START Data under study

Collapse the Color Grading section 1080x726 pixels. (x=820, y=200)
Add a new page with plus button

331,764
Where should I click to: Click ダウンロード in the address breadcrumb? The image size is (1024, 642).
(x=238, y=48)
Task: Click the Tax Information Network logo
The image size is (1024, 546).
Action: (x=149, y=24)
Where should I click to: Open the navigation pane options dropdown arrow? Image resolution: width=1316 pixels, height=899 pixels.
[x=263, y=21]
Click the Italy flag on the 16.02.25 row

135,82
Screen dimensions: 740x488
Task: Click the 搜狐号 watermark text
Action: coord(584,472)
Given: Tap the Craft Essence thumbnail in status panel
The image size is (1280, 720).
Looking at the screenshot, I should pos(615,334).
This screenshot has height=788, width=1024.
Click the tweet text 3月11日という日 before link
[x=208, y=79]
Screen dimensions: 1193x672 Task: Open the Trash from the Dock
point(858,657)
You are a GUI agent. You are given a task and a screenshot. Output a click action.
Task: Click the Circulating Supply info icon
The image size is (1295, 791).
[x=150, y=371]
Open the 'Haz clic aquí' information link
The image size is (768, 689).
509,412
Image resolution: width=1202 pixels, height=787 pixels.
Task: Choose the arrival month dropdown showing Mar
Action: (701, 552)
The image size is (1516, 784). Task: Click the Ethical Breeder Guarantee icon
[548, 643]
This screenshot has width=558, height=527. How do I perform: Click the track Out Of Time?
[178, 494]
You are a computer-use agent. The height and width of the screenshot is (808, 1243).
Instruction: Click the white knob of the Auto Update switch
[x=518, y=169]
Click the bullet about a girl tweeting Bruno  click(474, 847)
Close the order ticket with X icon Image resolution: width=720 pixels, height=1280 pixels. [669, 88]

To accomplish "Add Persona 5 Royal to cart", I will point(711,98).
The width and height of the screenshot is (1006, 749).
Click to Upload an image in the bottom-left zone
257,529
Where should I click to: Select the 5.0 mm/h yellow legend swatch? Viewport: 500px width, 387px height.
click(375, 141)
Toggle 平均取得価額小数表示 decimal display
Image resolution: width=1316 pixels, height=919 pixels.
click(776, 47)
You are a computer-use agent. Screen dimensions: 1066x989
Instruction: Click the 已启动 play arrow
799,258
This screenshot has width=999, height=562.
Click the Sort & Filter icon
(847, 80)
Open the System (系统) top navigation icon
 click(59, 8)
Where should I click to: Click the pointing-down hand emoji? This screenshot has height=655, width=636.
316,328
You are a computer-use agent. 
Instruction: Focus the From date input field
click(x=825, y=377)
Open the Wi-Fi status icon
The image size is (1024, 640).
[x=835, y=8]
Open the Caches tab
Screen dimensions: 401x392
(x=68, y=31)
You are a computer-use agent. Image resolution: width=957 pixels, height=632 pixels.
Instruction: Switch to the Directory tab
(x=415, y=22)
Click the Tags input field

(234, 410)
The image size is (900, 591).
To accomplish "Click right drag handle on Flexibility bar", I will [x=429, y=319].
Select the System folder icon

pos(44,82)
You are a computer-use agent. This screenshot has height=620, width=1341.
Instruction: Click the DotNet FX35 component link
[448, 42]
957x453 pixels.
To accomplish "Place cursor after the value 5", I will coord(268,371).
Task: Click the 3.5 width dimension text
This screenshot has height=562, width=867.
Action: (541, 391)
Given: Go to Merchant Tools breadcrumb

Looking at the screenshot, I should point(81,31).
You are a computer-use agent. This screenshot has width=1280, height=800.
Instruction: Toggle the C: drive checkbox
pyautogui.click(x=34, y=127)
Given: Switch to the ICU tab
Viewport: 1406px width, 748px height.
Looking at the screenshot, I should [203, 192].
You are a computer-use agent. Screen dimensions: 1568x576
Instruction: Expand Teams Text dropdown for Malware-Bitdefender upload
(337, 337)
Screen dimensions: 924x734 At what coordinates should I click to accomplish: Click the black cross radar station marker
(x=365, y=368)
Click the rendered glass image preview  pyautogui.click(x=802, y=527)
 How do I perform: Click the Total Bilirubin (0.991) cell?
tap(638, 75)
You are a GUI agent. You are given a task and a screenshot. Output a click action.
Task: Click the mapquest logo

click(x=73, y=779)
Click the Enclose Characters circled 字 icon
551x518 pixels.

END Data under study

** Your goal **
Repeat what the records above say. Use their exact words.

** Response area **
Collapse the Color Grading section 1080x726 pixels. (x=820, y=200)
Add a new page with plus button

331,764
Where should I click to: Click ダウンロード in the address breadcrumb? The image size is (1024, 642).
(x=238, y=48)
Task: Click the Tax Information Network logo
The image size is (1024, 546).
Action: (x=149, y=24)
Where should I click to: Open the navigation pane options dropdown arrow? Image resolution: width=1316 pixels, height=899 pixels.
[x=263, y=21]
Click the Italy flag on the 16.02.25 row

135,82
Screen dimensions: 740x488
Task: Click the 搜狐号 watermark text
Action: coord(584,472)
Given: Tap the Craft Essence thumbnail in status panel
The image size is (1280, 720).
Looking at the screenshot, I should pos(615,334).
This screenshot has height=788, width=1024.
Click the tweet text 3月11日という日 before link
[x=208, y=79]
Screen dimensions: 1193x672 Task: Open the Trash from the Dock
point(858,657)
You are a GUI agent. You are given a task and a screenshot. Output a click action.
Task: Click the Circulating Supply info icon
The image size is (1295, 791).
[x=150, y=371]
Open the 'Haz clic aquí' information link
The image size is (768, 689).
509,412
Image resolution: width=1202 pixels, height=787 pixels.
Task: Choose the arrival month dropdown showing Mar
Action: (701, 552)
The image size is (1516, 784). Task: Click the Ethical Breeder Guarantee icon
[548, 643]
This screenshot has width=558, height=527. How do I perform: Click the track Out Of Time?
[178, 494]
You are a computer-use agent. The height and width of the screenshot is (808, 1243).
Instruction: Click the white knob of the Auto Update switch
[x=518, y=169]
Click the bullet about a girl tweeting Bruno  click(474, 847)
Close the order ticket with X icon Image resolution: width=720 pixels, height=1280 pixels. [669, 88]

To accomplish "Add Persona 5 Royal to cart", I will point(711,98).
The width and height of the screenshot is (1006, 749).
Click to Upload an image in the bottom-left zone
257,529
Where should I click to: Select the 5.0 mm/h yellow legend swatch? Viewport: 500px width, 387px height.
click(375, 141)
Toggle 平均取得価額小数表示 decimal display
Image resolution: width=1316 pixels, height=919 pixels.
click(776, 47)
You are a computer-use agent. Screen dimensions: 1066x989
Instruction: Click the 已启动 play arrow
799,258
This screenshot has width=999, height=562.
Click the Sort & Filter icon
(847, 80)
Open the System (系统) top navigation icon
 click(59, 8)
Where should I click to: Click the pointing-down hand emoji? This screenshot has height=655, width=636.
316,328
You are a computer-use agent. 
Instruction: Focus the From date input field
click(x=825, y=377)
Open the Wi-Fi status icon
The image size is (1024, 640).
[x=835, y=8]
Open the Caches tab
Screen dimensions: 401x392
(x=68, y=31)
You are a computer-use agent. Image resolution: width=957 pixels, height=632 pixels.
Instruction: Switch to the Directory tab
(x=415, y=22)
Click the Tags input field

(234, 410)
The image size is (900, 591).
To accomplish "Click right drag handle on Flexibility bar", I will [x=429, y=319].
Select the System folder icon

pos(44,82)
You are a computer-use agent. This screenshot has height=620, width=1341.
Instruction: Click the DotNet FX35 component link
[448, 42]
957x453 pixels.
To accomplish "Place cursor after the value 5", I will coord(268,371).
Task: Click the 3.5 width dimension text
This screenshot has height=562, width=867.
Action: (541, 391)
Given: Go to Merchant Tools breadcrumb

Looking at the screenshot, I should point(81,31).
You are a computer-use agent. This screenshot has width=1280, height=800.
Instruction: Toggle the C: drive checkbox
pyautogui.click(x=34, y=127)
Given: Switch to the ICU tab
Viewport: 1406px width, 748px height.
Looking at the screenshot, I should [203, 192].
You are a computer-use agent. Screen dimensions: 1568x576
Instruction: Expand Teams Text dropdown for Malware-Bitdefender upload
(337, 337)
Screen dimensions: 924x734 At what coordinates should I click to accomplish: Click the black cross radar station marker
(x=365, y=368)
Click the rendered glass image preview  pyautogui.click(x=802, y=527)
 How do I perform: Click the Total Bilirubin (0.991) cell?
tap(638, 75)
You are a GUI agent. You are given a task and a screenshot. Output a click action.
Task: Click the mapquest logo

click(x=73, y=779)
Click the Enclose Characters circled 字 icon
551x518 pixels.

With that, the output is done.